## What is expected
Turn the data below into a numbered list with one line per item and no blank lines. Leave the pictures out.

═════ Information given

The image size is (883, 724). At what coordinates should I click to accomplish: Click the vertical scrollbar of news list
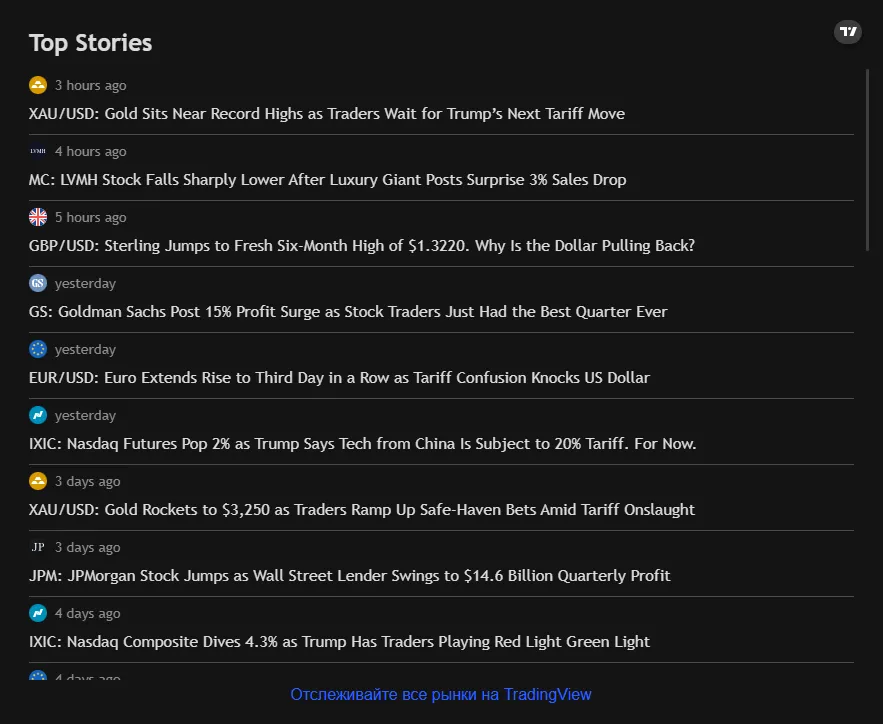[x=867, y=160]
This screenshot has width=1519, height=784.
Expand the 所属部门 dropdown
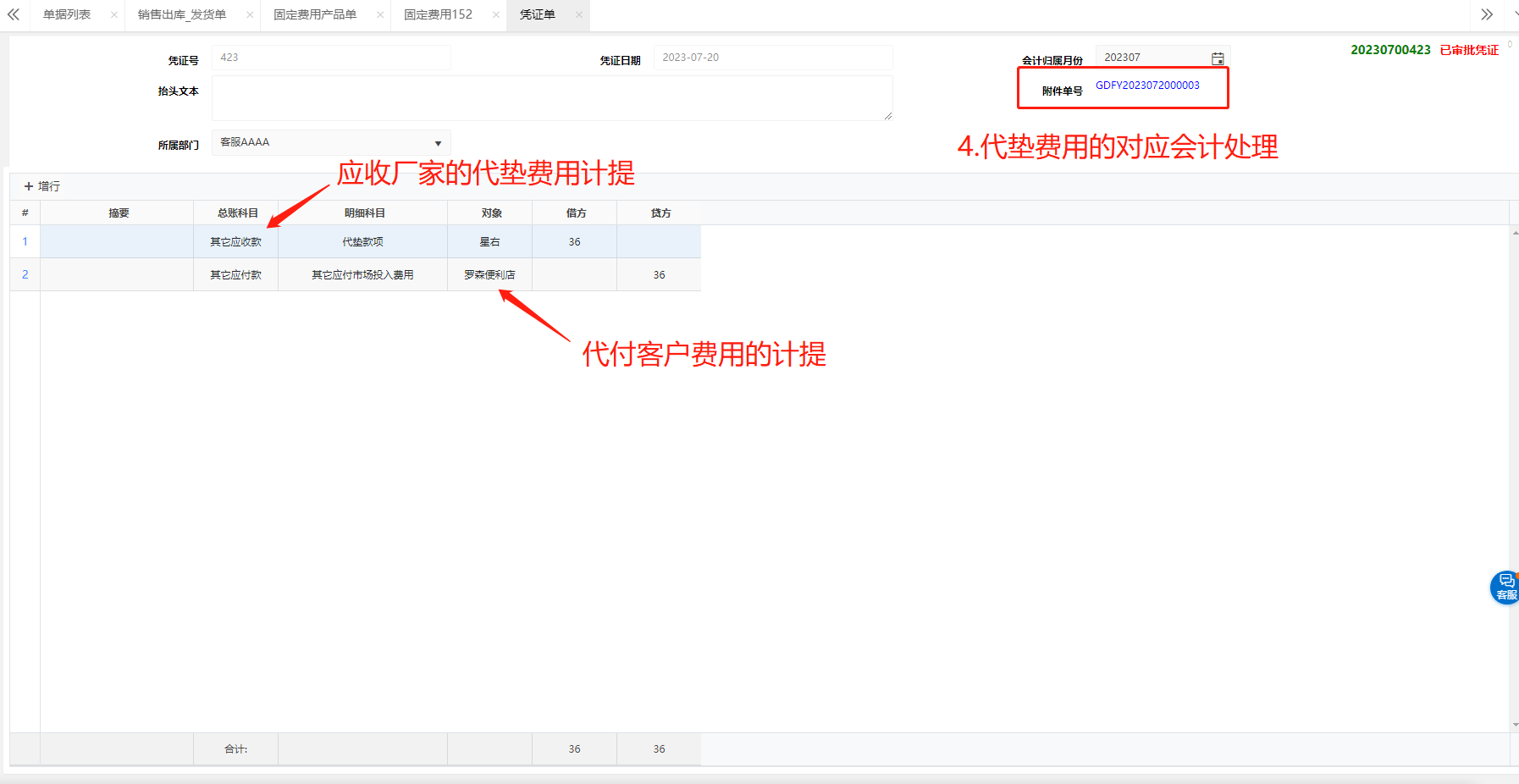coord(438,143)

══════════

## The response
1. The image size is (883, 724). At what coordinates should I click to accomplish: Click the vertical scrollbar of news list
2. [x=867, y=160]
3. This screenshot has width=1519, height=784.
4. Expand the 所属部门 dropdown
5. coord(438,143)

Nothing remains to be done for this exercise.